Alternatively, the system administrator may create an inclusion
list that lists only those users who are allowed to perform a
recall operation. Any user not included in the inclusion list is
not allowed to perform the recall or demigration operation.
[0063] As part of step 306, data processing system 102 may also
determine if the user belongs to any group that is not allowed to
perform recall or demigration of data. A user may belong to one or
more groups. Names of groups (or group identifiers) that are not
permitted to perform recall may be included in an exclusion list.
Alternatively, the system administrator may create an inclusion
list that lists only those groups for whom recall is allowed.
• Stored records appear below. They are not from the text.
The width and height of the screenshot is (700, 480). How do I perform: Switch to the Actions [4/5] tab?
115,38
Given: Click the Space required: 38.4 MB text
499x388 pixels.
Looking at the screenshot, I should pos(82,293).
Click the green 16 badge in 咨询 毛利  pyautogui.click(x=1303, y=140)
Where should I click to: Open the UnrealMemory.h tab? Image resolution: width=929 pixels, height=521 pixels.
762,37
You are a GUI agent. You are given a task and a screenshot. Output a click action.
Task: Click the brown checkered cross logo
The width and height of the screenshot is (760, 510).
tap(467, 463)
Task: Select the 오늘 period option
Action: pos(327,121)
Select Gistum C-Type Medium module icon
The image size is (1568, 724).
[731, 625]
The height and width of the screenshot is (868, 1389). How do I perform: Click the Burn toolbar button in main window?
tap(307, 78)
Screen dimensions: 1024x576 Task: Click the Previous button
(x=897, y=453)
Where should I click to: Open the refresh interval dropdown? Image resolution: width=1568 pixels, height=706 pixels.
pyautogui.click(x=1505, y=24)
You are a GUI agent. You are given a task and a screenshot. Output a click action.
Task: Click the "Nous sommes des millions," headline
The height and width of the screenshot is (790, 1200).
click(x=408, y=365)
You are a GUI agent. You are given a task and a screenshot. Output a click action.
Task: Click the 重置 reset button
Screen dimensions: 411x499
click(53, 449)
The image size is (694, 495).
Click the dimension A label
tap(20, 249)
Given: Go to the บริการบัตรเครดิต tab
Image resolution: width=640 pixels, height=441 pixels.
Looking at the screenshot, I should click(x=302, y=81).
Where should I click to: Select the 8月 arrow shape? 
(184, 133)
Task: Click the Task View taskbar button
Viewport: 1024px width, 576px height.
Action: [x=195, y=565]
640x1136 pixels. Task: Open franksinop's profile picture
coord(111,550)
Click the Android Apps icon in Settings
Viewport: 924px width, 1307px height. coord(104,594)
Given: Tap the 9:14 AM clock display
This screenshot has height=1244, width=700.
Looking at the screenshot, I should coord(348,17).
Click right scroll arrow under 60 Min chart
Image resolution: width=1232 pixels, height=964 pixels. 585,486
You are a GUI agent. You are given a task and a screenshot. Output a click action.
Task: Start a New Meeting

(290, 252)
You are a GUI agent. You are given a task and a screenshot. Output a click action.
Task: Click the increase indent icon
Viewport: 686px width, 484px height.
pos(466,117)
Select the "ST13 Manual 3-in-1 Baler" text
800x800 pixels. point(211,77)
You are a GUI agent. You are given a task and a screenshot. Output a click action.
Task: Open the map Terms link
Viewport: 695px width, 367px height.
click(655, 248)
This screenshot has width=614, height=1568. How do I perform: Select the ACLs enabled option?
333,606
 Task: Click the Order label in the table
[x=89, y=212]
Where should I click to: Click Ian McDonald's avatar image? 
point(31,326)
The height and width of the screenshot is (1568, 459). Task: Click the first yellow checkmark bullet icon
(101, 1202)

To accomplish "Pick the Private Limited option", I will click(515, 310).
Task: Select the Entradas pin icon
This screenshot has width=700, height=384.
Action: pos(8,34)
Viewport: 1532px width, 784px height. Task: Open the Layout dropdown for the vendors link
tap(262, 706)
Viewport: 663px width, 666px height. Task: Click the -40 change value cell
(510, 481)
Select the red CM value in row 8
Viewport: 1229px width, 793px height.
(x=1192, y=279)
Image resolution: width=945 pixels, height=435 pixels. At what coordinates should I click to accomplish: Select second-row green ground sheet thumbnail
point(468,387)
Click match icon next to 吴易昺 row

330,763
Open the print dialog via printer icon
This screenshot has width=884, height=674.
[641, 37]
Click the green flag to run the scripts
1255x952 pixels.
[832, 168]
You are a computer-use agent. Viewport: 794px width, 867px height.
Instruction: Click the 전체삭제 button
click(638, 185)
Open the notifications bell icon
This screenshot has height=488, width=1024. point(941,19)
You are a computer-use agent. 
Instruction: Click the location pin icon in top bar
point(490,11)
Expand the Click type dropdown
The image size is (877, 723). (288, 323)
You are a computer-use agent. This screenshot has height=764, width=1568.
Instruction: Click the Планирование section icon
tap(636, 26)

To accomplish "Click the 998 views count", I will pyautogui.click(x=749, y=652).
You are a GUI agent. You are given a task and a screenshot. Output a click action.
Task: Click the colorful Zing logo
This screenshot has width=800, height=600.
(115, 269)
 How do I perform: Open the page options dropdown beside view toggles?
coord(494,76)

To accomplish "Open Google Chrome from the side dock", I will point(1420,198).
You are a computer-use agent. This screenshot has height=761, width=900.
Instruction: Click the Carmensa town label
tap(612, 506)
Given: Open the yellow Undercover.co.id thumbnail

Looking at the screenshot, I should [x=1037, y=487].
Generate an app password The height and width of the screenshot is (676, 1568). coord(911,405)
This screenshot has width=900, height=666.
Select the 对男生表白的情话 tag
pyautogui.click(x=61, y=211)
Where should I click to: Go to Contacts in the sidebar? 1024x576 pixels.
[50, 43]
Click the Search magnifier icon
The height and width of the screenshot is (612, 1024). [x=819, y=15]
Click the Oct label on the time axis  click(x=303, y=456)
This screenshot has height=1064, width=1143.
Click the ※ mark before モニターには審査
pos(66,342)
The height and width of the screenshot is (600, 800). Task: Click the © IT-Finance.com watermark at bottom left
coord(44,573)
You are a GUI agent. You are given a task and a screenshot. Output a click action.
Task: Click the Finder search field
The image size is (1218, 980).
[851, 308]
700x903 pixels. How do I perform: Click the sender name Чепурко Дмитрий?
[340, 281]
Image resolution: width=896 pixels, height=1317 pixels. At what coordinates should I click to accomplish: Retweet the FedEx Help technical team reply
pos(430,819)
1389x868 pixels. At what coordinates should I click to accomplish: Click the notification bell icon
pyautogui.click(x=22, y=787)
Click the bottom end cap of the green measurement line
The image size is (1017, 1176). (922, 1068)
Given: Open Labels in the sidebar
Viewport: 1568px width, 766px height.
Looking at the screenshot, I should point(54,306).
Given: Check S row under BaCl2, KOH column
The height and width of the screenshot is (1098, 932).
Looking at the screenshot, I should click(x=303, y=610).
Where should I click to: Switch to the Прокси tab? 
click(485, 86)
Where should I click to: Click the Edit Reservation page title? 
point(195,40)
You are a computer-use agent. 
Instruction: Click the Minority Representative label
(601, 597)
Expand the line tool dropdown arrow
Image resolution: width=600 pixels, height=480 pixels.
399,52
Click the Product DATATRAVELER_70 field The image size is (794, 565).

A
group that is not listed in the inclusion list is not allowed to
perform recall or demigration.
[0064] The groups themselves may be hierarchically organized as is
known to those skilled in the art. As part of step 306, the group
hierarchy may be analyzed to determine if the user belongs to any
group that is not permitted to perform recall.
[0065] According to an embodiment of the present invention, a user
is not allowed to perform recall if the user (either user name or
user identifier) is listed in an exclusion list (or alternatively,
not included in an inclusion list) or the user belongs to any group
that is included in an exclusion list (or alternatively, not
included in an inclusion list).
[0066] If it is determined in step 306 that the user is not
permitted to perform recall or demigration of data, then the recall
operation requested by the signal received in step 302 is not
permitted, i.e., the recall operation is disallowed (step 312). A
message may be output indicating the reason for disallowing the
recall or demigration request.
[0067] If it is determined in step 306 that the user is permitted
to perform recall or demigration of the data file, then data
processing system 102 determines if the program or process
(identified in step 304) that generated or caused the generation of
the recall signal is allowed to perform a recall or demigration
operation (step 308).
[0068] Various different techniques may be provided to enable a
storage system administrator to specify programs for which recall
should be disallowed. According to one technique, programs that are
not allowed to perform recall are listed in an exclusion list. The
programs may be identified using program or process names or
identifiers. Alternatively, programs that are allowed to perform
recall may be listed in an inclusion list. A process or program
that is not listed in the inclusion list is not allowed to perform
recall or demigration. According to an embodiment of the present
invention, a program is not permitted to perform recall if the
program is listed in an exclusion list (or alternatively, not
included in an inclusion list).
[0069] If it is determined in step 308 that the program is not
permitted to perform recall or demigration of data, then the recall
operation requested by the signal received in step 302 is
disallowed and not performed (step 312). A message may be output
indicating the reason for disallowing the recall or demigration
request.
[0070] If it is determined in step 308 that the program or process
is permitted to perform recall or demigration of data, then the
data file identified in step 302 is recalled or demigrated per the
recall signal received in step 302 (step 310). As part of the
recall operation the data file may be recalled or demigrated from a
repository storage unit to the original storage unit. For example,
the requested data file may be demigrated or recalled from a
repository logical storage unit to an original logical storage
unit, or from a physical storage unit belonging to secondary
storage hierarchy level to the original physical storage unit
belonging to a primary storage hierarchy level.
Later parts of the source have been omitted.